Now, the former food columnist and published author is basking in the success of her memoir, Eat Up, the radical manifesto which highlights some of the consequences of living in a world plagued by fads.
Two years on from “clean eating”, the evangelical fetish for “whole foods” that was quickly muddied when critics accused it of promoting eating disorders, Tandoh tells The Independent that subsequent iterations - she names intuitive eating and body positivity - have an equally insidious underbelly.

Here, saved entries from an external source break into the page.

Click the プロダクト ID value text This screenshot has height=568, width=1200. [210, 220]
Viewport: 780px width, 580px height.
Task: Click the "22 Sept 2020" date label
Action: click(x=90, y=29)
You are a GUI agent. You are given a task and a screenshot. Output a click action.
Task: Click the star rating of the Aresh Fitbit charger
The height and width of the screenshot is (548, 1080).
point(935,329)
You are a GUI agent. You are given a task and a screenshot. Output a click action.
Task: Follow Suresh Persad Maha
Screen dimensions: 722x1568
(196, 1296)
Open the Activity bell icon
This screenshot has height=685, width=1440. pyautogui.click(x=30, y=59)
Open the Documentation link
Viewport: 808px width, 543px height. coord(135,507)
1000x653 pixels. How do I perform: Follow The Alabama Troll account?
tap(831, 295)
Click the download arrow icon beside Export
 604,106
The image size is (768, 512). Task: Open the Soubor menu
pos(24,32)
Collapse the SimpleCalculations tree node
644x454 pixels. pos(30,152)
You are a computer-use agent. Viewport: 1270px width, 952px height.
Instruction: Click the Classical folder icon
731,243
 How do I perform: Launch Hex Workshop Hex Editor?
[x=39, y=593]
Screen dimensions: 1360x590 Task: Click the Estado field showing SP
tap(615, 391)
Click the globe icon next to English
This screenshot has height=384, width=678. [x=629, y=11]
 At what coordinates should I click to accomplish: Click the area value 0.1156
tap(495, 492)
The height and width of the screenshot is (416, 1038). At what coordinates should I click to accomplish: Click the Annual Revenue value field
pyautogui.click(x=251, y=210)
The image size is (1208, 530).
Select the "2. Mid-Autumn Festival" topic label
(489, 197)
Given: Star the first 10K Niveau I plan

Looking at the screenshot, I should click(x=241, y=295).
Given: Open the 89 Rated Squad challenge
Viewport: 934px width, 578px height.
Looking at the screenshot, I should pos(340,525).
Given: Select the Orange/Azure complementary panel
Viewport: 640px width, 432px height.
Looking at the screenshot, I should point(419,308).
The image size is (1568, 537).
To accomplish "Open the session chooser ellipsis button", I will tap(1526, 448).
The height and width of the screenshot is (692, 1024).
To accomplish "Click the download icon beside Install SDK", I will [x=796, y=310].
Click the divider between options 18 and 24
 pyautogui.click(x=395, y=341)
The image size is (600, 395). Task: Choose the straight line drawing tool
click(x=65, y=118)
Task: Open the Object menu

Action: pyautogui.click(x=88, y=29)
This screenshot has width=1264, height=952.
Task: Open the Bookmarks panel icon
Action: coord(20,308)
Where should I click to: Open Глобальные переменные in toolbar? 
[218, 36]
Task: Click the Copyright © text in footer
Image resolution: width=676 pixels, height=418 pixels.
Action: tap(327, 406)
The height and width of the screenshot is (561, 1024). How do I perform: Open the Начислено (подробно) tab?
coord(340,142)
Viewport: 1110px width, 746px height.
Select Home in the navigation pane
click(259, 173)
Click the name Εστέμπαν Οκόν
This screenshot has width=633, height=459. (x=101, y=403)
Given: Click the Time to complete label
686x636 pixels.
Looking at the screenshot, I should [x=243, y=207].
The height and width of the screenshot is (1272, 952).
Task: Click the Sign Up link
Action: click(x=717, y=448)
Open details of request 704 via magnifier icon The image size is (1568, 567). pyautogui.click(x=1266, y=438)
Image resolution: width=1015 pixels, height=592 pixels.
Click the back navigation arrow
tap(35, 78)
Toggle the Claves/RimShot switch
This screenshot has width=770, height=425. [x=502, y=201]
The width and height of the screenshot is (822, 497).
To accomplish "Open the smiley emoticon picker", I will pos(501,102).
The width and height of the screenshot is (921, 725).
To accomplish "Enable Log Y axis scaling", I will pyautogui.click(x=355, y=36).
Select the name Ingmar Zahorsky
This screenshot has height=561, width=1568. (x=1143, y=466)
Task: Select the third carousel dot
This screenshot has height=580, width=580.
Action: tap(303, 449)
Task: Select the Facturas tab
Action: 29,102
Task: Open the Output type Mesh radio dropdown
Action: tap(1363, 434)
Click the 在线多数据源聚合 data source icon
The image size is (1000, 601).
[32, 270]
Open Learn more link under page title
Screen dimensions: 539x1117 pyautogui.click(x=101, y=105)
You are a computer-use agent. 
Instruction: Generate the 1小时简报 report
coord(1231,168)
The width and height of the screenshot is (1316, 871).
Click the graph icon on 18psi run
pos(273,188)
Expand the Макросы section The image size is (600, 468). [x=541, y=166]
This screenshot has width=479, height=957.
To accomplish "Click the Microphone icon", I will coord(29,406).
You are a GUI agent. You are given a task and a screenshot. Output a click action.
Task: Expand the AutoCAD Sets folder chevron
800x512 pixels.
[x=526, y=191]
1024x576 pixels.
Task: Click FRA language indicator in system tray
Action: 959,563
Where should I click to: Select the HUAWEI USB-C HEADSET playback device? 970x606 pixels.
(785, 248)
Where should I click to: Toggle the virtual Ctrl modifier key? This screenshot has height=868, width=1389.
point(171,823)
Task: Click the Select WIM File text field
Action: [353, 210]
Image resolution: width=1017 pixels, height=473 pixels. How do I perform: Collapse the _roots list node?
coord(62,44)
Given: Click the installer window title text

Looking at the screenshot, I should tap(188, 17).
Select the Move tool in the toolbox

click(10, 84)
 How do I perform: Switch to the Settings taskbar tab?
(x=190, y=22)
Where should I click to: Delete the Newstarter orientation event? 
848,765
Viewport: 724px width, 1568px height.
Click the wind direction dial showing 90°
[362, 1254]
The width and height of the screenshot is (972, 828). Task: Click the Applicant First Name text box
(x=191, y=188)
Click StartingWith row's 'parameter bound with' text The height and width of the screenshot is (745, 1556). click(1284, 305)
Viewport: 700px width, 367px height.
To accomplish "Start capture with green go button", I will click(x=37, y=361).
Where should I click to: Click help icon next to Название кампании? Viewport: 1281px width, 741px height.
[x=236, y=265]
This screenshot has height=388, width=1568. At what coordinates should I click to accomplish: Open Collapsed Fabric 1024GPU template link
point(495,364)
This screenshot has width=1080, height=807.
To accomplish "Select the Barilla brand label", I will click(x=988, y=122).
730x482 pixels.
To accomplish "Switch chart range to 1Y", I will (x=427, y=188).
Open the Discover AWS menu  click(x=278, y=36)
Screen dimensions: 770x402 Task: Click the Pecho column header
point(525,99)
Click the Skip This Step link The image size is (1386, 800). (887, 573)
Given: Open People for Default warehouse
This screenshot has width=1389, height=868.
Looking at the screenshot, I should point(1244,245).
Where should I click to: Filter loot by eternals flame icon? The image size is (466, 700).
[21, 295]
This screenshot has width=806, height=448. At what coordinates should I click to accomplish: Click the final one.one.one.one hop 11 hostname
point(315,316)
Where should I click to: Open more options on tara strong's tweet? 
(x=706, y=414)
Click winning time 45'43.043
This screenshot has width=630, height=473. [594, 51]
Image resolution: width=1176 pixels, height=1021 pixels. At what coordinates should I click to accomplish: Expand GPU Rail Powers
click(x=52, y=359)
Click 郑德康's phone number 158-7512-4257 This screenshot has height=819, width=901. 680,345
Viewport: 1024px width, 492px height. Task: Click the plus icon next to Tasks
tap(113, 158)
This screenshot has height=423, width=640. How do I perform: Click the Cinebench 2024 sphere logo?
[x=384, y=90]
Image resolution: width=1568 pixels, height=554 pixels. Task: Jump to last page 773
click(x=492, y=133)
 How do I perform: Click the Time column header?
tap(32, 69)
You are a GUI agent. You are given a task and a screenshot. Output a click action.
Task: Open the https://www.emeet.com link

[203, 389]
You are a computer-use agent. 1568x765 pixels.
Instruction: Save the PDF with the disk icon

”All of these diets are created with the aim of keeping you slim, but people are pretending it’s body positivity,” she says, referencing “fat shaming TV shows” like Supersize vs Superskinny which, among myths promoted by the wellness industry, serve to “make fatness completely unacceptable”.
“There has been a change in the air, but it’s like trying to turn around a cruise liner,” she adds, noting appraisals of hourglass figures in the public eye, as exhibited by the likes of Kim Kardashian and Kate Upton.
“It’s important not to be complacent because whatever the next diet craze is, it will latch onto [trendy] language and we’ll find ourselves in a position where there’s a new craze and it’s talking about body positivity and intuitive eating, but it’s also between the lines talking about being thin.
“We need to be aware of that and be vigilant.”

Prejudice towards body shapes isn’t just something undercutting diet fads, as Tandoh explains how women operating in the food industry are pigeonholed into problematic stereotypes as a result of their figures, which can inhibit their career progression.
“There are definitely some standards put in place that prohibit people of certain body sizes and shapes from getting in the door,” she says.
“If you’re particularly big, you’re not deemed an acceptable face of food media.”
Meanwhile, for those who do manage to crack through, they are likely to be typecast into binary categories, either being marketed as “the comforting mother figure” - who will have a certain body type - or “the hot young thing who's doing cool food”, who will have another.
Despite admitting that she hasn't watched the current series, Tandoh says it's "very unlikely" she would've cracked into the industry had it not been for the show ("I didn't even finish my degree".)
But overcoming stereotypes and a fractured higher education are not the most prevalent form of prejudice Tandoh has noticed in the food industry, at least not in the writing world within which she moves, where the expectations differ vastly between genders, mostly by way of confessional journalism: women are encouraged to share every sordid detail about their lives in an article about baking, while men can hide behind the flour.
“There’s an expectation for women that we will offer up most of ourselves to the world,” she says, “the world feels a far greater claim to women’s stories and bodies, which is why we allow men’s bodies to be a lot more private than women’s.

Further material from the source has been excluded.